We're going to be seeing a lot of really interesting results from exoplanets. And I think
that's an area that many astronomers, myself included, are really excited. That's fantastic. I can't wait to hear more.
Now, you talked about the messages from the web coming back via radio frequencies.
Can you talk a little bit about the technology behind their receipt by NASA
and how that data is then interpreted?
This is the tech arena, so I've got to ask the question,
how are you actually interpreting it and what kind of technology is it used?
The actual transmitting of the data is not really particularly new technology.
Once you know radio transmission, we're using a part of the spectrum called the KA band, which is high frequency
band chosen not to interfere with, not to get interference from other uses of the spectrum,
like cell phones and so forth. And this data is transmitted from the web a million miles away, basically every day to an array of giant receiving antennas that exist in
various locations around the globe.
And that's called the NASA's Deep Space Network.
Those antennas receive the very faint radio transmission.
These are really, really big dishes.
And then that transmission is then,
of course, amplified and it's a digital transmission to begin with. And then that is
transmitted back to the Science Operations Center via the internet. So no matter what
Earth station around the globe actually receives a signal, and all gets sent to the Space Telescope
Science Institute in Baltimore via the internet, where it is pipeline processed to calibrate it,
to remove all the instrument effects and so forth, and to yield a product that's ready for
scientific interpretation. And then that is archived in the cloud, actually,
by the Science Operations Center,
and it is subsequently transmitted
to the people who need to get it,
again, via the internet.
When you look at the next opportunities,
you know, you talked about exoplanet research.

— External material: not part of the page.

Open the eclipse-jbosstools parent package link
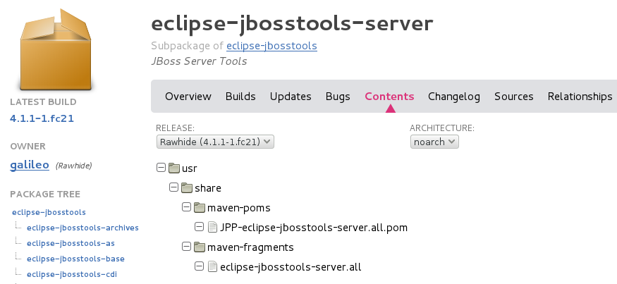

You talked about this is a long mission.
You know, we've known that Hubble
has been transmitting for a long time, and we're hoping the same is true for Webb. What are you
most excited about that the scientific teams are taking on? And can you share anything about,
you talked about that process of peer-reviewed aiming of the telescope, anything in particular
that's been decided that you're going to aim at next? We're getting ready to start the third cycle
of this solicitation of observing proposals this fall.
And so the strongers around the world
are hard at work writing those proposals.
We'll be receiving them in the fall
and have the selections announced early in the new year.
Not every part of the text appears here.